In the present study, a more severe lymphatic invasion of cancer cells was observed in the stage III B + C group than in the CY1/P0 group, although it was not significant, which might have some bearing on the similar survival rates in each group. According to a large-scale clinical study recently completed in Japan, the 5-year overall survival rate of stage III B gastric cancer patients treated with surgery and adjuvant chemotherapy was reported to be 37.6 % [17]. Our data showed 5-year overall survival rates of 46.5 % (CY1/P0 group) and 33.9 % (stage III B + C group), and these results were not thought to be inferior to previous reports. However, this study could not prove the efficacy of EIPL therapy for CY0 patients.

The current study suggests that CY1 might no longer be necessarily regarded as an adverse prognostic factor, since effective and convenient adjuvant treatment like EIPL therapy could exclude the risk of intraperitoneal free cancer cells when combined with potentially curative surgery for advanced gastric cancer.

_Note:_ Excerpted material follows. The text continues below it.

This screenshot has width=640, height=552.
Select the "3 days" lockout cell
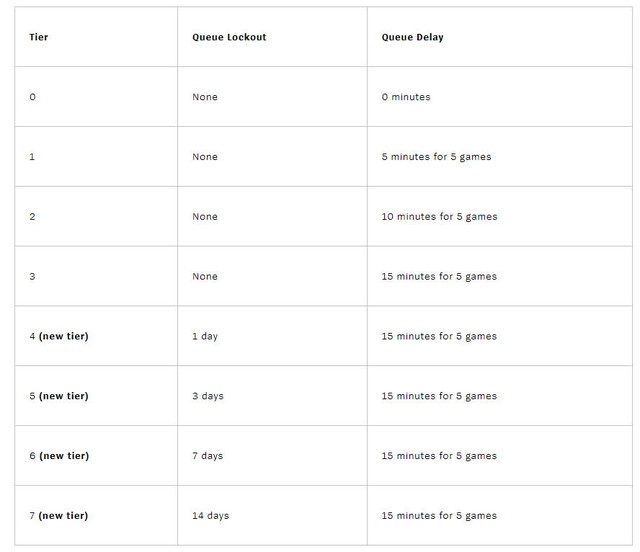point(208,396)
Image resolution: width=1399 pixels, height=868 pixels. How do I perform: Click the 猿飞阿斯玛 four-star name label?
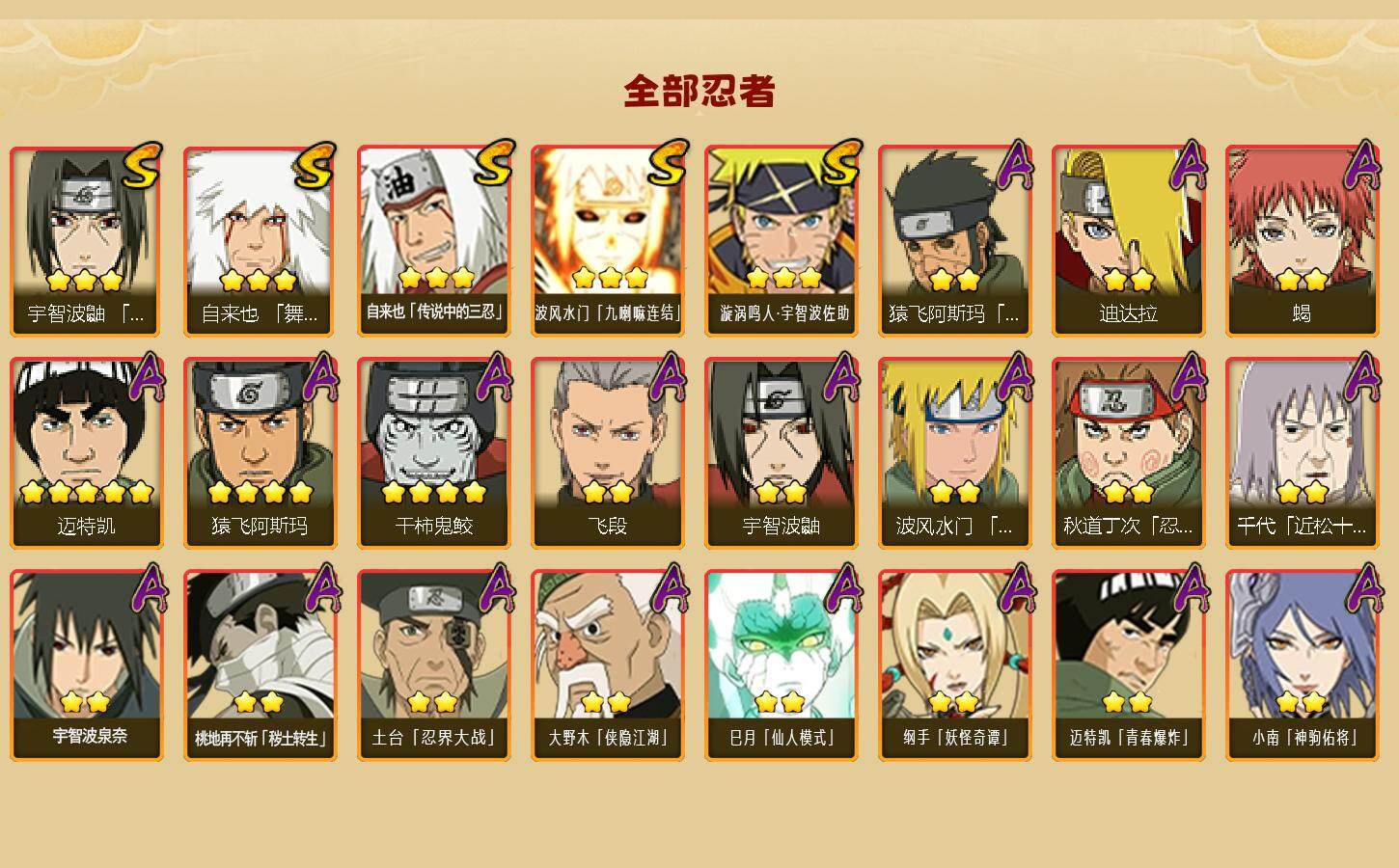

Moreover, no significant difference was observed in the survival rates between the CY1/P0 and stage III B + C groups, suggesting that EIPL therapy might have a down-staging effect of changing the category of CY1/P0 gastric cancer from stage IV to III.

In the current study, IPC was not applied to 30 patients in the late period because IPC often causes considerable side-effects despite having several worthy anticancer benefits [19, 20]. Recently, some newly devised drug delivery systems using gelatin microspheres [15] or hyaluronic acid-based hydrogel [21] have been reported which demonstrated enhanced anticancer remedies with decreased adverse side-effects. EIPL therapy combined with some new applicable IPC system might yield a better outcome in the treatment of cancer patients. Adjuvant chemotherapies were administered to all 60 patients in our study based on the evidence of the advantageous effect of adjuvant therapy and it undoubtedly improved the prognosis of the patients in our study [17]; however, the actual effect of adjuvant chemotherapy could not be proved from the current study.

Recently, the prognosis of CY1/P0 gastric cancer has been reported to be much better than that of P1 gastric cancer [6]. Furthermore, our current study confirmed that gastric cancer patients with CY1/P0 could survive as long as those with stage III B + C when more comprehensive treatments were applied including curative surgery with sufficient lymph node dissection, adjuvant chemotherapy and EIPL therapy as an adjuvant surgical technique. Unfortunately, the EIPL therapy could not show sufficient efficacy in improving the prognosis of advanced gastric cancer with severe lymphatic invasion. A new and more progressive chemotherapy is needed for alleviating the suffering of patients in this population.

There were some limitations to this study. It was a small-sized retrospective study and the patient selection was not well controlled. Due to the small number of operable CY1/P0 gastric cancer patients, it was designed to include patients at two different time periods from multiple hospitals. Moreover, there is little difference in the treatment strategies between the two time periods, such as IPC in the early period.

In conclusion, based on our latest findings, we strongly insist that potentially curative surgery should be performed for all gastric cancer patients who have the possibility of developing peritoneal carcinomatosis, as well as for CY1/P0 gastric cancer patients. EIPL therapy is suggested as an adjuvant surgical technique to prevent peritoneal carcinomatosis because of its remarkable cyto-reduction effects. Further studies will be needed to clarify the usefulness of this newly devised treatment as a leading candidate in the comprehensive strategy for gastric cancer.